FX CPUs are the 'extreme edition' of the A64 line. They're the best tested chips from the best wafers of silicon from the best line (ok, you get the point 8) ). They also have the multiplier fully unlocked so you can select any multiplier from 1 to 100 (ok, not 100 but you get the point... :lol: ), AMD's nod to the 'enthusiast' market. Of course, they can, and do, charge for that.

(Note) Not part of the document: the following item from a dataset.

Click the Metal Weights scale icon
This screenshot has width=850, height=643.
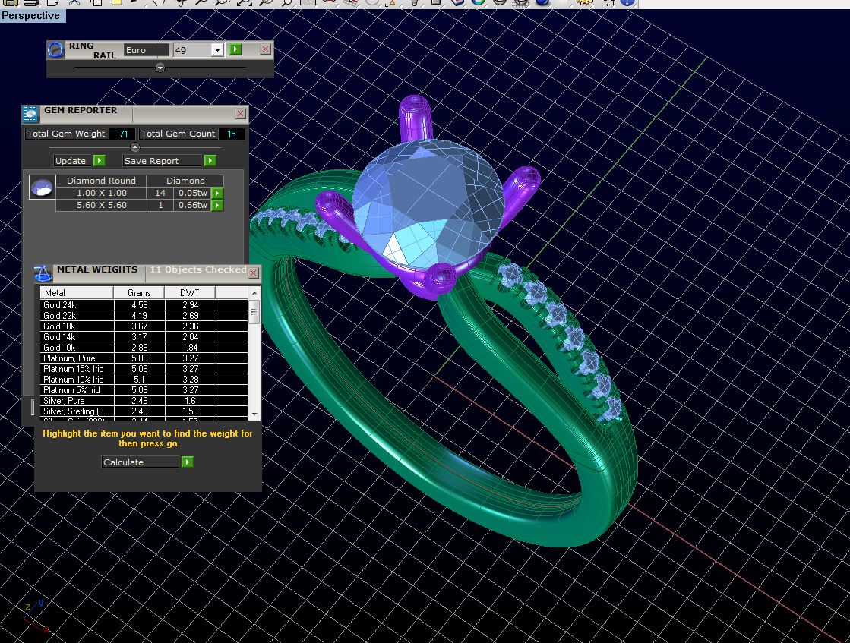(43, 273)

X2's have 2 cores (effectively) identical to the A64's single core on each CPU. They go from 2.0 to 2.4ghz. (fastest A64 today is 2.4ghz, FX's go up to 2.8). Dual core makes the system more responsive when you're doing something that normally would have tied up a single core PC (or at least made it run slow because its busy) like applying photoshop filters, rendering a video, etc., a dual core will either do it faster (if the software is made for it) or at least allow you to switch over and do something else (play games, surf web pages) without the lag and slow response you'd get otherwise. You can even have lots of spyware, trojans & virii loaded on your computer and not notice it... :twisted:
For games, technology isn't there to take advantage of dual cores yet, so usually a faster clocked single core is faster in games. But the X2's are already as fast as their single-core counterparts (excepting the FX series of course).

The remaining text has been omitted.